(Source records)
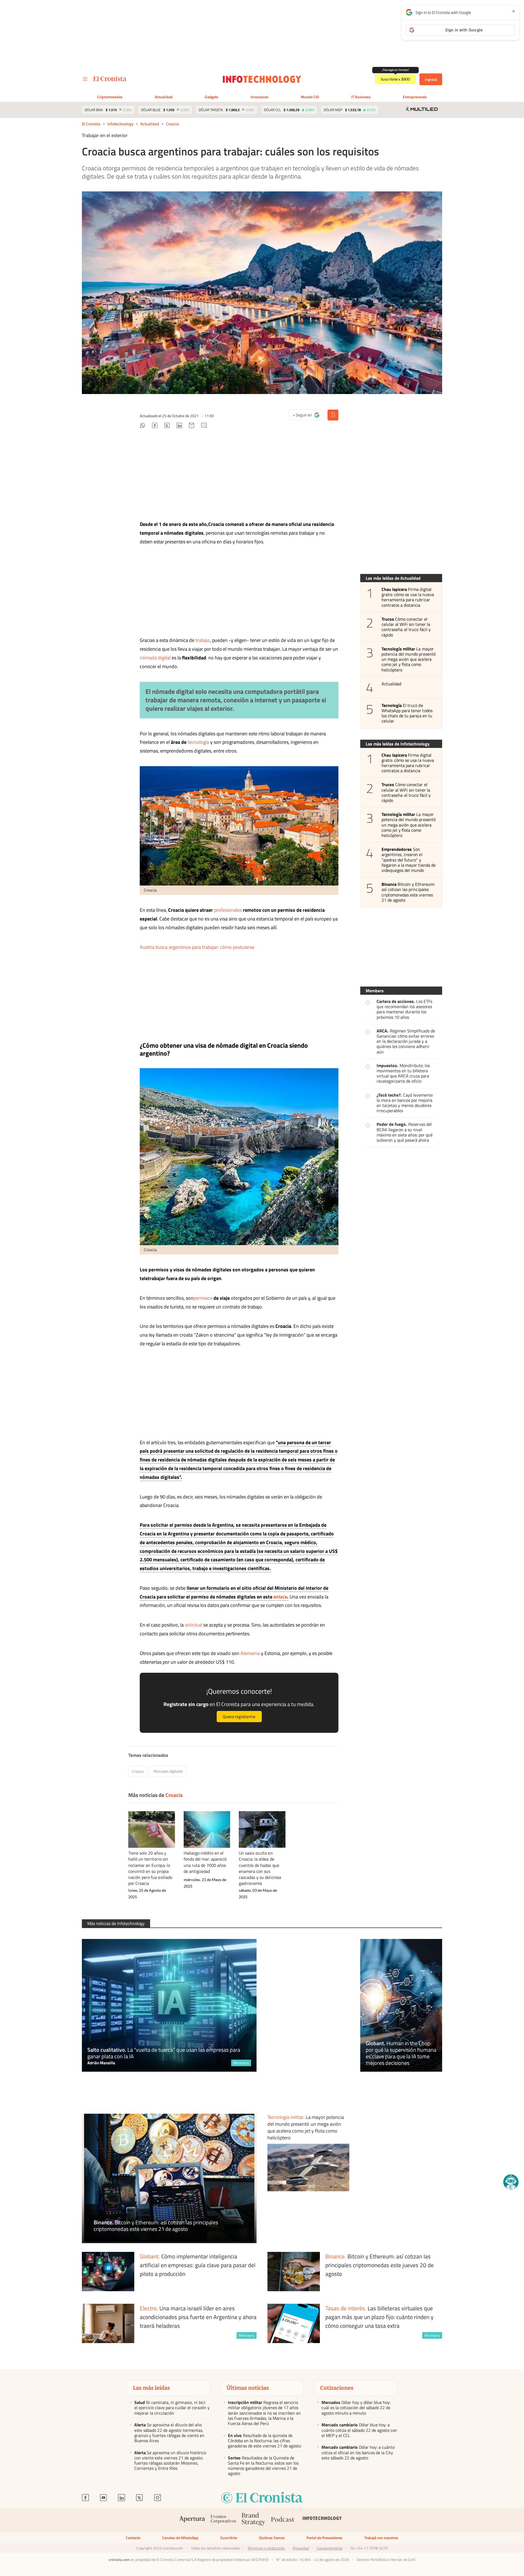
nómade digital (173, 691)
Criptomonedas (110, 97)
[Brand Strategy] (254, 2520)
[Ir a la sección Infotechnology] (262, 79)
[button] (511, 2182)
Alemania (250, 1653)
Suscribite (228, 2538)
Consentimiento (330, 2548)
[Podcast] (282, 2520)
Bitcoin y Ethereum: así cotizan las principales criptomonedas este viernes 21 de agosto (408, 892)
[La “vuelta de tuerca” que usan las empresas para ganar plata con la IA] (169, 2005)
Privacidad (301, 2548)
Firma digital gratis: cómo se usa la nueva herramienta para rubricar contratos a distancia (408, 597)
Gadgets (211, 97)
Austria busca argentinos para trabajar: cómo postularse (197, 947)
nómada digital (155, 657)
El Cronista (91, 124)
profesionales (228, 910)
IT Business (361, 97)
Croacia (172, 124)
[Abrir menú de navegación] (85, 79)
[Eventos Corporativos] (223, 2520)
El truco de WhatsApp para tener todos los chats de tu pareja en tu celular (407, 713)
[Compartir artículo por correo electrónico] (191, 426)
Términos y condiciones (266, 2548)
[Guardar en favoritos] (332, 415)
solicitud (193, 1624)
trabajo (202, 640)
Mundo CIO (310, 97)
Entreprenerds (415, 97)
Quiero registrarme (239, 1716)
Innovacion (260, 97)
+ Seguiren (308, 416)
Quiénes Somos (272, 2538)
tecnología (198, 742)
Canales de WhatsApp (180, 2538)
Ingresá (431, 79)
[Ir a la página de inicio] (110, 78)
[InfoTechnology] (322, 2520)
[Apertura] (192, 2520)
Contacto (133, 2538)
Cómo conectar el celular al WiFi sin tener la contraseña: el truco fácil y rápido (406, 627)
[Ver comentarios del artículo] (204, 426)
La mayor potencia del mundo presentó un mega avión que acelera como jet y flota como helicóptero (409, 659)
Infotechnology (120, 124)
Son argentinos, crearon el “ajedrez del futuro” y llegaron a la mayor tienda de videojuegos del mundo (409, 860)
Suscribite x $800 (395, 79)
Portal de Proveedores (324, 2538)
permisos (202, 1298)
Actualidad (163, 97)
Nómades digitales (168, 1771)
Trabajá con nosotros (381, 2538)
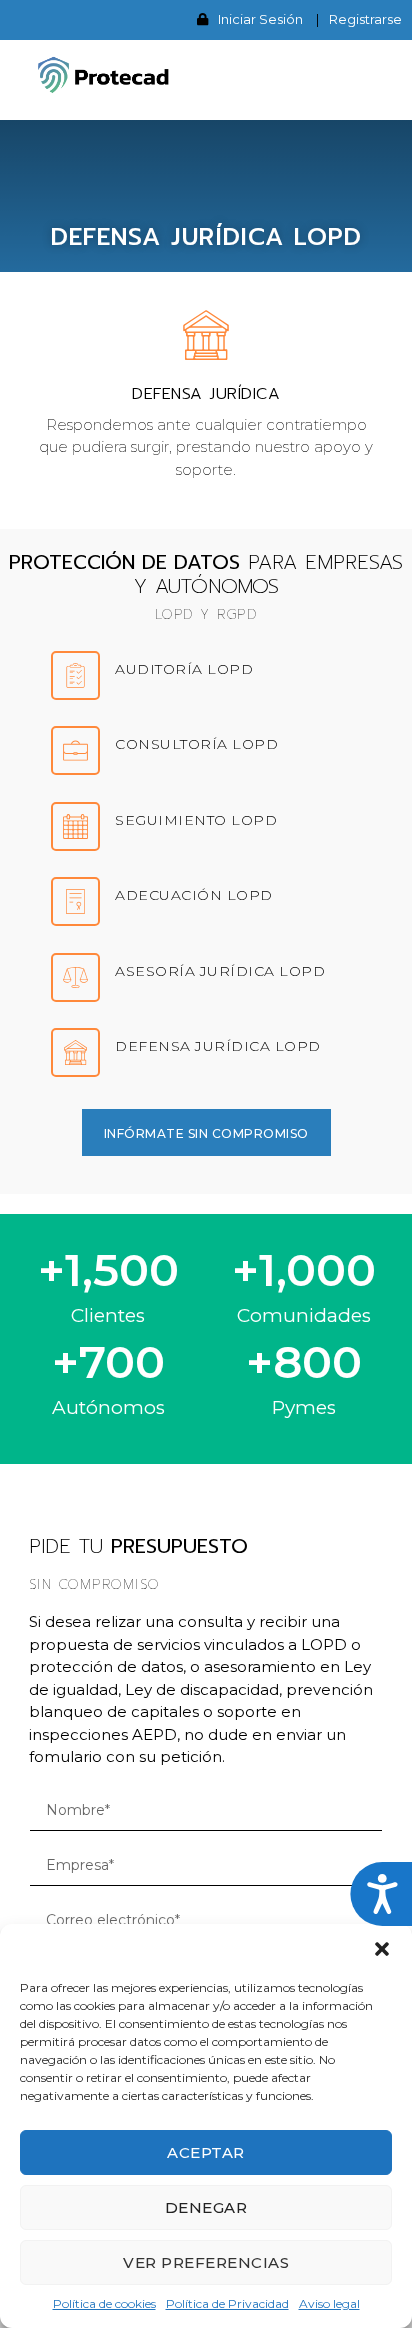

Work required:
Restate word for word the lines that begin at the one containing "Contacto (133, 2538)" and end with the final line of the records. Pictures stay out.

Solution to this exercise:
Contacto (133, 2538)
Cómo conectar el celular al WiFi sin tener la contraseña: el truco fácil y rápido (406, 627)
[Ver comentarios del artículo] (204, 426)
La mayor potencia del mundo presentó un mega avión que acelera como jet y flota como helicóptero (409, 659)
Infotechnology (120, 124)
Son argentinos, crearon el “ajedrez del futuro” y llegaron a la mayor tienda de videojuegos del mundo (409, 860)
Suscribite x $800 (395, 79)
Portal de Proveedores (324, 2538)
permisos (202, 1298)
Actualidad (163, 97)
Nómades digitales (168, 1771)
Trabajá con nosotros (381, 2538)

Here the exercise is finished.